India had been objecting to the BRI for long since the CPEC passes through Pakistan controlled Kashmir, a region claimed by India as part of Jammu and Kashmir.
When New Delhi shared its concerns with Beijing, the Chinese government brazenly dismissed it by saying “China’s position on the issue of Kashmir is consistent. China and Pakistan conduct economic cooperation to promote economic development and improve the well-being of the local people.”
COVID Diplomacy in Myanmar for BRI
In January this year, Chinese Premier Xi Jinping visited Myanmar, the first time in about two decades.

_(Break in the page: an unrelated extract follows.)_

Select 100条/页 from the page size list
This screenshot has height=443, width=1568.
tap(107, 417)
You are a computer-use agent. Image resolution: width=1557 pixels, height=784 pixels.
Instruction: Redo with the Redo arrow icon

The prospects that Xi brought along included New Yangon City, Kyaukphyu Deep-Sea Port and Industrial Zone and the China-Myanmar Border Economic Cooperation Zone that will strategically allow China direct access to the Indian Ocean.
Branded as three pillars of the China-Myanmar Economic Corridor (CMEC), Xi had said that both sides will deepen “result-oriented Belt and Road cooperation” and move from “the conceptual stage to concrete planning and implementation” of building the CMEC.
Myanmar joined as a founding member of BRI in 2015 and it is reported that many MoUs had been signed with China and that the planning for BRI in Myanmar was underway until the coronavirus pandemic halted everything.
Since China publicly declared that it had controlled coronavirus, Beijing then began with COVID Diplomacy. “Chinese government started sending medical supplies and personnel across the world — including to Myanmar — to build goodwill and show global leadership in fighting the pandemic,” writes Shah Suraj Bharat, a Yangon-based transport infrastructure analyst.
Many of the Chinese provincial governments have taken the front seats on COVID diplomacy in continental Southern Asia. A closer look reveals that the Yunnan provincial government sent medical aid supplies and medical teams to Myanmar and Laos. While Pakistan received medical teams and emergency medical supplies from Uygur Autonomous Region.
“Myanmar has shown a degree of autonomy in its economic relations with China. Indeed, soft power is defined as the ability of a state to get what it wants through attraction rather than coercion, which some see China as trying to do via its COVID diplomacy” Shah writes.
Chinese Influence in Myanmar’s Politics
Since the elections in Myanmar are scheduled for November this year, some reports suggest the State Counsellor, Aung San Suu Kyi is a trusted ally of Beijing.
Post the Northern Rakhine State clashes, Aung San Suu Kyi, once viewed as a peace icon, dramatically turned into a global outcast of human rights due to her refusal to condemn the genocide of the Rohingya minority in the region.
This led to limited aids and grants from the Western nations, however, it is reported that China has been opening its arms to Myanmar for assistance. Some reports suggest that apart from being a part of Myanmar’s official politics, Beijing has also been supplying arms to insurgents in the country.
Bertil Lintner writes that “China’s double-game in Myanmar, where it serves as both an armed conflict mediator and supplier of arms to insurgents, is a long-worn carrot and a stick approach to get what it wants, namely the CMEC and access to Myanmar’s rich natural resources including copper, gold, jade, amber and rare earth metals.”